After fighting for about year to get the Halifax Regional Municipality to recognize that a janitorial company they awarded contracts to was circumventing the Living Wage requirement at Alderney Gate and other municipal locations, and after the HRM finally recognized there was a problem and announced it would be terminating Imperial Cleaners contracts earlier this month, the HRM Budget Committee has been having discussions about watering down or axing the Living Wage Requirement in the HRM Supplier Code of Conduct as part of broader efforts to balance the 2026/2027 budget.
SEIU Local 2 provided a presentation to the HRM Budget Committee on Monday, February 16, 2026, on the importance of the Living Wage policy. On Friday February 20, 2026, during the Budget Committee continuation meeting, HRM Council voted against Councillor Purdy’s amendment to consider replacing the living wage requirement with a lesser “fair wage”.
SEIU applauds the Councillors who voted this down and spoke in favor of not cutting the Living Wage Requirement, including Sam Austin, Becky Kent, Virginia Hinch, Laura White, Jean St-Amand and Shawn Cleary.
Members of the Workers’ Alliance speak passionately about the Living Wage and the mistreatment of janitors at a public hearing at Halifax City Hall on Jan. 27, 2026.

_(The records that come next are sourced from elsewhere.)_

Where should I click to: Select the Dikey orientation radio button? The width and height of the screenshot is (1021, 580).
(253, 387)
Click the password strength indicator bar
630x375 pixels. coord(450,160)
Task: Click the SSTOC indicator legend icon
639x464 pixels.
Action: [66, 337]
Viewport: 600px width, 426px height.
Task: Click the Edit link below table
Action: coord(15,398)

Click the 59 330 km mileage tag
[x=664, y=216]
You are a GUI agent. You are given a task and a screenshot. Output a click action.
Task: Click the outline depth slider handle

SEIU members were surprised to hear HRM Director of Procurement, Stephen Terry, make statements to Council that Supplier employees have not made direct complaints about the living wage requirement during this meeting.
In a letter sent to the HRM Council and Director of Procurement on February 23, 2026, SEIU set the record straight on this inaccurate claim as it is a complete mischaracterization of the public events that has unfolded over the past year.
Worker Labour Complaints
Workers at Alderney Gate have repeatedly complained about HRM’s failure to uphold the living wage requirement. Not only have they spoken out publicly about the workplace violations and abuses they’ve endured but they have also filed multiple legal complaints and made an application to form a union.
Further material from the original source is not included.